El PSOE llegó a hablar de 10 millones de pobres en España… cuando gobernaba el PP; ahora, el Gobierno se fija un objetivo de 2,3 millones de beneficiarios
Y éste va a ser en efecto el gran defecto del IMV que el Gobierno demuestra que sabe que no va a resolver, pese a que diga precisamente lo contrario porque “se puede mantener parte de la ayuda aunque se encuentre un trabajo”. La prueba de la falta de sinceridad al respecto es que es el único aspecto clave de la prestación que no recoge el Decreto-Ley, sino que se remite a un reglamento, ocultando así una dimensión clave que desfigura el pretendido carácter “estructural” con que se anuncia la nueva prestación.
En las simulaciones que se filtraron, el IMV que se mantendría sería del 15% respecto a cada euro ganado trabajando…. o sea, que el tipo impositivo marginal precisamente a quienes hay que ayudar a salir de la pobreza rondará el ¡85%!.
Otro defecto recurrente de las rentas mínimas es la baja tasa de cobertura: personas que la necesitan y no la reciben, ya sea por la burocracia, por el estigma social o porque están absolutamente fuera del radar y ni la solicitan. El Ejecutivo anuncia un mecanismo de solicitud coherente con la interoperabilidad regulada en 2015 donde no se requiere aportar documentación de la que ya disponen las administraciones, pero no se entiende entonces por qué la concederán de oficio nada más que a 100.000 hogares, que son sólo un 12% de los 850.000 que dice han comprobado que les correspondería ese “derecho subjetivo”.
La explicación parece estar en la otra gran carencia del instrumento que es la confusa integración con las comunidades autónomas, tal como ocurrió con la Ley de Dependencia que el vicepresidente Iglesias mencionó como referente. En este caso porque todas sin excepción disponen ya de sus respectivos programas de ingresos mínimos, con cuantías a partir de 400 € mensuales y en varios casos superiores a los 462 € del IMV.
Por alergia a cualquier medida que suponga una coordinación efectiva interterritorial, el Gobierno establece un parche sobre 17 parches irregulares en términos de nivel de prestación, definición de hogares y otros requisitos. La verdadera oportunidad del Gobierno, aun si quería limitarse a una renta mínima, habría sido armonizar las prestaciones autonómicas, simplificando su burocracia para mejorar su cobertura y respaldando su financiación.

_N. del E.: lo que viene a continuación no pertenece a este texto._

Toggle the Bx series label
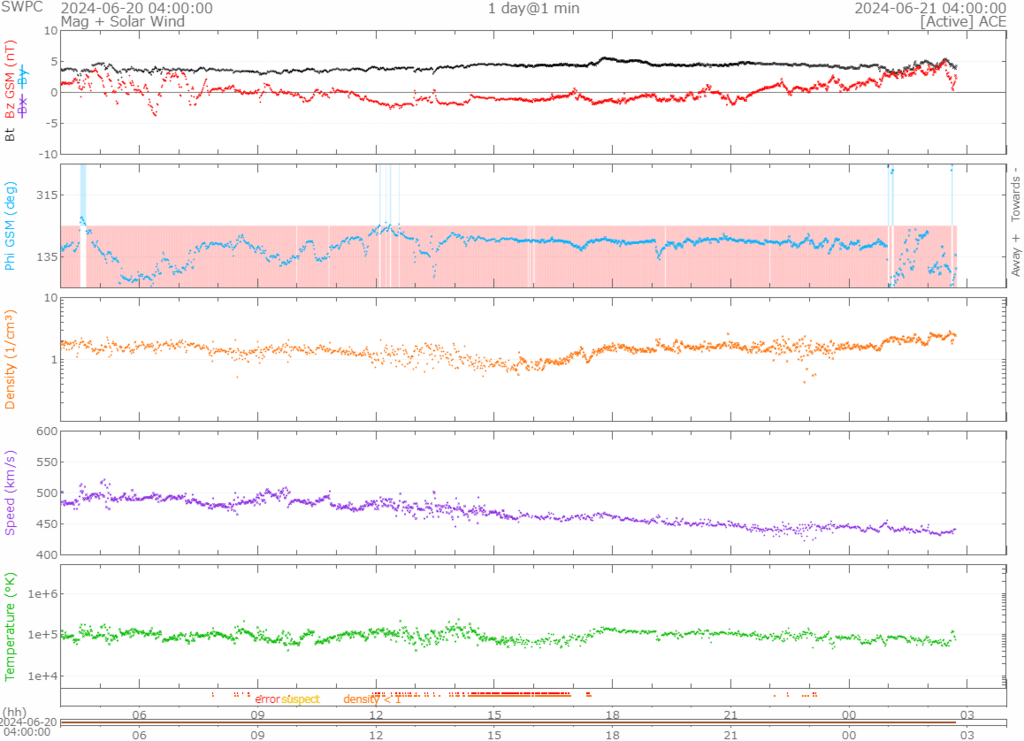Image resolution: width=1024 pixels, height=741 pixels. [24, 102]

Sin embargo, no se atreve siquiera a proponer un mecanismo de solicitud conjunta, aunque sí pide a los entes locales y regionales apoyo en la difusión del IMV. Eso sí, al País Vasco y Navarra se les encomienda su gestión pese a que disponen ya de las rentas mínimas más cuantiosas y no se alude por supuesto a recalcular un cupo que les concede más de un 30% más de financiación por habitante.

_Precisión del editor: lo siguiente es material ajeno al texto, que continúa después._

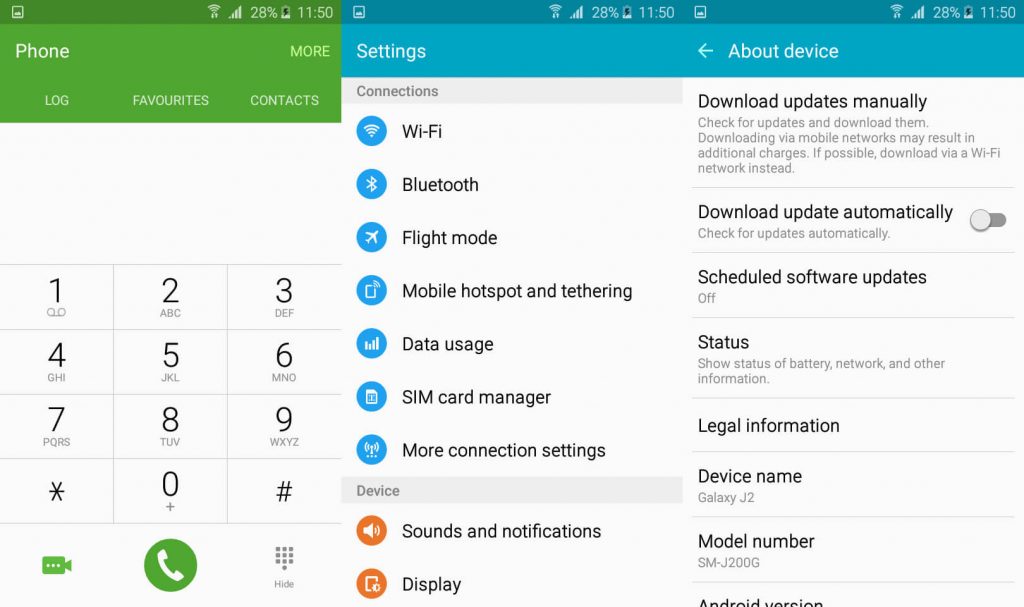Place a call with the green call button
1024x607 pixels.
(x=170, y=565)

País Vasco y Navarra gestionarán el IMV pese a que ya tienen las rentas mínimas más altas y no se alude por supuesto a recalcular el cupo, que ya les beneficia en más de un 30%
Se completa el “dispositivo” (el Gobierno argumenta que no es una prestación más, sino un conjunto integrado de políticas públicas) con la alusión a un “sello social” para las empresas que “colaboren”. Tras él se puede adivinar no sólo burocracia prescindible y riesgo de clientelismo sino que parte del presupuesto para el IMV se vaya a detraer en realidad de las postergadas políticas activas de empleo.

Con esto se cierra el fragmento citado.